Coffee Salted Caramel White Bean Paste
Makes about 290 g
For the Sweet White Bean Paste
150 g white kidney beans
70 g granulated sugar
3 Tbsp grapeseed oil
2 Tbsp cooked sweet rice flour
For the Salted Caramel Sauce
45 g granulated sugar
30 g water
75 g whipping cream
20 g unsalted butter, softened
1/3 tsp sea salt
For the Coffee Salted Caramel White Bean Paste
200 g sweet white bean paste
60 g salted caramel sauce
1 tsp instant espresso powder
30 g cooked sweet rice flour
For the Sweet White Bean Paste 白豆沙
**the picture below was a double batch 圖片是雙倍份量**
Rinse the beans then soak in water for four hours or overnight until the skin is softened. Drain well then remove the skin of each bean. Rinse again.
Place beans in a pot. Fill pot with enough water to cover the beans. Bring water to a boil then simmer over medium-low heat until the beans are very tender, adding more water as needed (mine were cooked with a rice cooker). Drain while reserving the cooking liquid.
With an immersion blender, blender or food processor, pulse softened beans until smooth and creamy. If the mixture is too thick, adding a little bit of the reserved cooking liquid would help. Add liquid only as necessary since too much liquid will make the puree too thin which results in longer drying process.
Heat a tablespoon of oil in a non-stick wok over medium heat. Add in the pureed bean and stir with a spatula until combined. Add sugar and cook with constant stirring until the paste gets thickened. Reduce to low heat and stir in the remaining oil in two batches, adding more only after the oil gets absorbed.
Continue cooking and stirring until the paste clumps together and no longer sticks to the side of the wok and the spatula. Stir in the flour then remove from heat. Set aside to cool.
For the Salted Caramel Sauce 海鹽焦糖醬
In a saucepan, combine sugar and water and mix well. Set over medium heat until the mixture starts to boil. Reduce to low heat then cover the pot and simmer for five minutes. The steam created will wash down the sugar crystals clinging to the wall of the pot and prevent crystallization. Remove lid and continue to simmer until the sugar turns dark amber (an instant thermometer should register between 325 and 350℉/160 and 175°C). Remove from heat. While the sugar is boiling, heat cream in another pot to almost a boil and keep warm.
Add in the softened butter and mix well. (the mixture will bubble up immediately so be extra careful not to burn yourself). Then gradually add in the hot cream and whisk until smooth. Stir in the salt.

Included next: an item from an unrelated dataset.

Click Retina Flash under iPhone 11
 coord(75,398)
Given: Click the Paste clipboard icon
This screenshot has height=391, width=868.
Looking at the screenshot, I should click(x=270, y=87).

Return pan over low heat and cook with constant stirring until the mixture comes to a boil again. Remove from heat then transfer the caramel sauce into a bowl and let cool.
For the Coffee Salted Caramel White Bean Paste 咖啡海鹽焦糖豆沙餡
In a large bowl combine sweet white bean paste, salted caramel sauce, coffee powder and half of the flour. Mix with a spatula until combined. Gradually stir in the remaining flour until the desired consistency is reached. The more the flour is added, the stiffer the paste will be. The paste can be stored in an air-tight container and kept in the fridge for one week.